Source : Encyclopédie Universalis


La semaine dernière, j’ai décroché… Je veux dire par là que j’ai retiré mes pastels des cimaises de la Galerie Demena. L’exposition a duré un peu plus longtemps que prévu initialement grâce à l’obligeance d’Evelyne que j’aime appeler la « dame de la galerie » – je trouve que cela fait très chic. Ils sont désormais bien emballés et soigneusement rangés dans des sacs et une grosse valise, à l’abri des regards et de l’humidité. J’aime bien l’idée de ranger des tableaux dans une valise, c’est comme s’ils partaient en voyage. Un jour, peut-être, montreront-ils le bout de leur nez au détour d’une autre exposition? J’en ai gardé quelques uns, à portée de main, pour voir comment ils résistent au temps qui passe.

Les pastels tendres




J’ai toujours aimé manipuler les pastels et j’ai un faible pour les pastels tendres. Ils sont friables, poudreux, fragiles – à la fois lumière et matière. Ils portent en eux un potentiel de risque et d’aventure. Je travaille souvent à l’instinct. Le papier est là, sous mes yeux. Une couleur m’appelle, puis une autre, et encore une autre. Je laisse faire mes doigts. Il ne s’agit pas d’une démarche intellectuelle, cela relève plutôt du tactile et du sensuel. La construction s’impose à moi, souvent avec vigueur. Mais parfois, la main hésite, l’ombre d’un repentir surgit et c’est là que les choses se compliquent. Comment reprendre sans gâcher ? Comment souligner sans écraser ? Comment faire surgir la lumière ? Comment saisir la vibration de ces friabilités ? Comment traquer la vérité de l’instant en toute simplicité ? Les questions viennent en vrac et il faut faire vite. Ne pas raidir le geste, rester disponible car une divine surprise est toujours possible. Une forme, une ligne, une échappée peuvent ouvrir de nouveaux horizons.

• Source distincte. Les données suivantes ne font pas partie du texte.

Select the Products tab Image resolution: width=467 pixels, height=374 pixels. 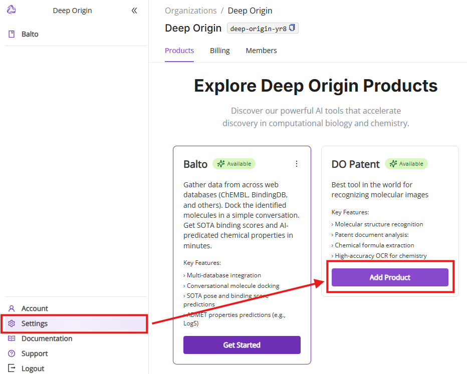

L’éternel retour des formes et des lignes




Hasard ou nécessité ? La ville imaginaire est l’un de mes motifs préférés. Ces villes sont souvent théâtrales et labyrinthiques, modernes ou antiques. Elles sont des rêves éveillés, des lieux dont il est difficile de s’échapper. Façades trouées de lumière ou chargées de ténèbres, découpe altière, lointains souvenirs de quelque cité américaine. Elles semblent solidement arrimées, mais il suffit d’un rien, de presque rien, pour qu’elles basculent et s’écroulent. Dans cette architecture onirique revient le motif de la forteresse. Elle est obstacle incontournable et rêve de liberté, elle est son propre mystère. C’est une invitation à la réclusion, une prison et un refuge.



Oser le rouge




J’ai une passion pour le bleu, ce n’est pas là une révélation. Depuis quelque temps, le rouge me parle, me dit des choses que je n’avais jamais entendues auparavant. C’est un rouge ancien, celui de Pompéi. Étrangement, les images de la ville romaine convoquent les abstractions de Rothko à mon corps défendant. Assauts de rouges qui se marient, se superposent, s’effacent et laissent parfois la place à un éclat de gris ou de bleu. C’est la matière du sang et du feu adoucie par le velours des pigments. Il m’arrive de faire surgir des personnages à la silhouette à peine suggérée – trace, vestige, empreinte. Le rouge a des douceurs insoupçonnées.




L’île




Je ne suis pas un grand voyageur. Je suis un voyageur de l’imaginaire, un « voyageur immobile ». Je voyage au gré de mes lectures – la lecture n’est-elle pas avant tout une invitation au voyage ? Je pense à Robinson et surtout, encore et toujours, à Prospero, à Miranda et à Ariel… On voyage bien en compagnie de Shakespeare, on voyage bien dans la langue de Shakespeare. Mais quand on y songe, l’île, à l’instar de la forteresse, est un refuge et une prison. Les mêmes thèmes et les mêmes motifs ne cessent de m’assaillir. Suis-je condamné à la répétition ? Peut-on échapper à son destin ? Soyons modestes.

La signature

J’ai signé mes pastels au dos comme pour m’effacer. Une petite griffe en regard de la date. Pourquoi faire en sorte de tourner le dos à mes tentatives ? Être présent sans l’être. Je veux bien m’exposer, mais pas trop. C’est pourtant si simple d’apposer sa signature. Voyageur immobile, je me verrais bien voyageur anonyme…

En partance

Mes pastels reposent depuis quelque temps. Je sens des frémissements dans mes doigts, une sorte d’impatience, de fébrilité avant un nouveau départ. Je vais inviter mes vieux compagnons de route, de bons copains que j’admire depuis l’enfance. Je ne manquerai pas de vous envoyer quelques cartes postales, juste pour vous donner une idée, une petite idée.




Voyages au pays du pastel



Image prise ici

L’Art du pastel, Dorothea Burns et Philippe Saunier, éd. Citadelles et Mazenod, 384 pp., 250 ill.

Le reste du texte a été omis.